We believe that this consultation will ask for feedback about the “best place to start measuring progress” and we are concerned that the DfE might again decide that this is in reception class, and propose a rehashed version of its discredited baseline assessment scheme.

At ATL we have huge concerns about reception baseline assessment. We think it is a bad idea. And we are not alone in thinking this.

Working with the NUT and other members of the Better Without Baseline campaign group, we have made a strong case against the instruction of the reception baseline assessment. In fact, we achieved a major success, when the DfE conceded that the three approved assessment schemes were not comparable and pulled the policy.

The research that ATL and NUT jointly commissioned from Alice Bradbury and Guy Roberts-Holmes at UCL IoE found many problems with the baseline concept and generated huge media interest in the campaign to scrap the baseline. The research also won a prestigious BERA impact award.

If you can find the time the full report is an essential read.

Despite this overwhelming evidence, the DfE have failed to address the concerns that we have raised and appear to be pushing ahead with another flawed baseline policy. Now more than ever, we need to work even more closely with colleagues in other unions to get answers to the following questions:

  • What evidence is there that it is possible to make a valid assessment of attainment at age 4 that can be used as part of a progress measure?
  • How will the DfE ensure that any baseline assessment introduced does not distort good early years practice?
  • Is it possible to introduce an additional observational assessment that does not generate teacher workload?
  • How can the damaging, yet inevitable, reality of low expectations for children that receive low scores be avoided?
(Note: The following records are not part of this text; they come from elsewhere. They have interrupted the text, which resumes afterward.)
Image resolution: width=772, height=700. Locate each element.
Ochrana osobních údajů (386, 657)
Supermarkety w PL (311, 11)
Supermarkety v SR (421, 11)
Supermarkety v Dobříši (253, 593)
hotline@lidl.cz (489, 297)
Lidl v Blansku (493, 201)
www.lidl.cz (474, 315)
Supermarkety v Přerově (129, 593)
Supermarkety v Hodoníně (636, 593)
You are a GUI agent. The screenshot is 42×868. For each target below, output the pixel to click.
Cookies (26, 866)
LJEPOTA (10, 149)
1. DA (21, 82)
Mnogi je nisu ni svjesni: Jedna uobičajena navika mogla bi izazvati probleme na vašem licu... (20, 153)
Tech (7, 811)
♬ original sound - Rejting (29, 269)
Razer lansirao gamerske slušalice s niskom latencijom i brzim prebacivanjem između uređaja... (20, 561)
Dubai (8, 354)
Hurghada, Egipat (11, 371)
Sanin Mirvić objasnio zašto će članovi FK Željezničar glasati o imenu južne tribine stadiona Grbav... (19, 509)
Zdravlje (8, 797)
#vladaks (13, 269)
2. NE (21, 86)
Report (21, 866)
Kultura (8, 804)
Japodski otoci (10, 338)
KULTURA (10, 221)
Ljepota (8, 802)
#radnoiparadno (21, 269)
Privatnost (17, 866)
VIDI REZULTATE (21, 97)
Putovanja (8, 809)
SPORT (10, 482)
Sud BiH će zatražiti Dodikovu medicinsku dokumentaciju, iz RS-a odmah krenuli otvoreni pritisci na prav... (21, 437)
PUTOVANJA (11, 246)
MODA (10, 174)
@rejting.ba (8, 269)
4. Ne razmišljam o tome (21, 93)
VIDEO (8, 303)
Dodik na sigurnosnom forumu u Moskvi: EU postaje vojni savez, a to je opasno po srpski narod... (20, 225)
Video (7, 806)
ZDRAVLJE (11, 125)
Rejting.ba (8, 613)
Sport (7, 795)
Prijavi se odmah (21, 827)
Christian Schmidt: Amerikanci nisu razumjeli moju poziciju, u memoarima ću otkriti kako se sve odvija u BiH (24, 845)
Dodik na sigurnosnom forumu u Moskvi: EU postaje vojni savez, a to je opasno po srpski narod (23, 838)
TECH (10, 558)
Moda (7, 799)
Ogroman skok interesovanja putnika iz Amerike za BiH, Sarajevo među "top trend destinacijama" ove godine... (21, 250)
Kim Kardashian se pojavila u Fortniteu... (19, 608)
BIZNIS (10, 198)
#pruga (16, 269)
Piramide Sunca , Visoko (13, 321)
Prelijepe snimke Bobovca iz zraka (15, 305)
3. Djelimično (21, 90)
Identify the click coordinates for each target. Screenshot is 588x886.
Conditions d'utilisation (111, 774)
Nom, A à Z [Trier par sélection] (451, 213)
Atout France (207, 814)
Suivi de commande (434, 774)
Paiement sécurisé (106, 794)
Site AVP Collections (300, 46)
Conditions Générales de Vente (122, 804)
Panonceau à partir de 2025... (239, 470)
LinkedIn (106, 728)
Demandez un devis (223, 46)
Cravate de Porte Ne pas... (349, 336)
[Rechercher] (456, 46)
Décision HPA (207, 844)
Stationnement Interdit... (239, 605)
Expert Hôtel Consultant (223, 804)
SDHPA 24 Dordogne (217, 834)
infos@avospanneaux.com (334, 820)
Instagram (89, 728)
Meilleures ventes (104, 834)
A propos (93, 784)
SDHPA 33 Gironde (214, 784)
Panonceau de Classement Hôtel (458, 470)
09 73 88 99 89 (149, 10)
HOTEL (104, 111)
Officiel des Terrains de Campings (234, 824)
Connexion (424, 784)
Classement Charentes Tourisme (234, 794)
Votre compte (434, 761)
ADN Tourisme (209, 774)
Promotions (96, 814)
This is especially crucial for summer born pupils and those with additional needs.
  • In a time of extreme funding restraint in schools, can a new costly assessment be justified?
  • What alternatives are there to reception baseline assessment for school accountability?

There is no question that we stand the best chance of getting answers to these questions by speaking with a clear strong voice.

In just a few weeks' time, ATL members will have the chance to vote on whether or not to form a new National Education Union with the NUT. With around half a million members, the NEU would have a clearer, stronger voice - not just on this vital issue, but on many others.

When our joint research with the NUT, and the outcry from our combined membership, caused the government to scrap the first version of baseline, we achieved a major success. The NEU, along with continued close working with colleagues in other unions, represents a chance to win further success for the benefit of our members and their students.